Combining Multiple Classification Methods for Hyperspectral Data Interpretation

In the past few years, Hyperspectral image analysis has been used for many purposes in the field of remote sensing and importantly for land cover classification. Land cover classification is a challenging task and the production of accurate thematic maps is a common goal among researchers. A hyperspectral image is composed of hundreds of spectral channels, where each channel refers to a specific wavelength. Such a large amount of information may lead us to a deeper investigation of the materials on Earth's surface, and thus, a more precise interpretation of them. In this work, we aim to produce a thematic map that is more accurate by combining multiple classification methods.
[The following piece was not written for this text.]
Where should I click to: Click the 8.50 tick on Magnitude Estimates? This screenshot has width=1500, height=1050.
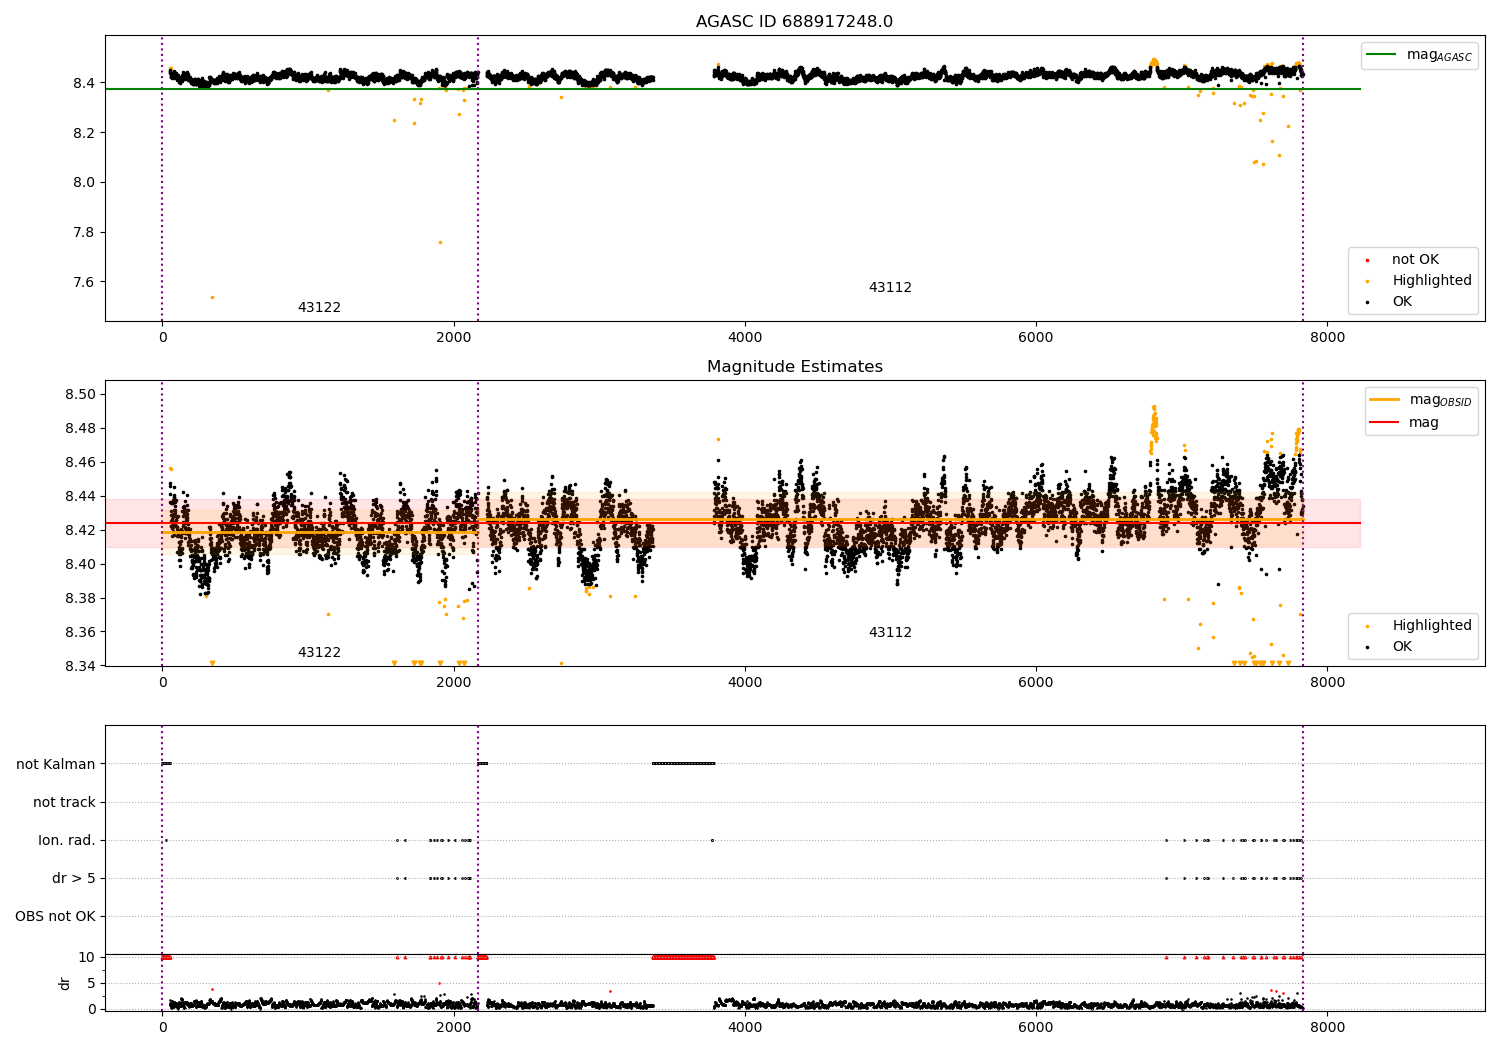(82, 395)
Three feature representations based on spectral and spatial data and two learning algorithms (Support Vector Machines (SVM) and Multilayer Perceptron Neural Network (MLP)) were used to produce six different classification methods to perform the combination. Our combining approach is based on Weighted Linear Combination (WLC), in which weights are found using a Genetic Algorithm (GA)-WLC-GA. Experiments were carried out with two well-known datasets: Indian Pines and Pavia University. In order to evaluate the robustness of the proposed combiner, experiments using different training sizes were conducted. They show promising results for both datasets for ourWLC-GA proposal and are better than the widely used Majority Vote (MV) and Average rules in terms of accuracy. By using only 10% of training samples, our proposal was able to find the best weights and overcome the drawbacks of the traditional combination rules.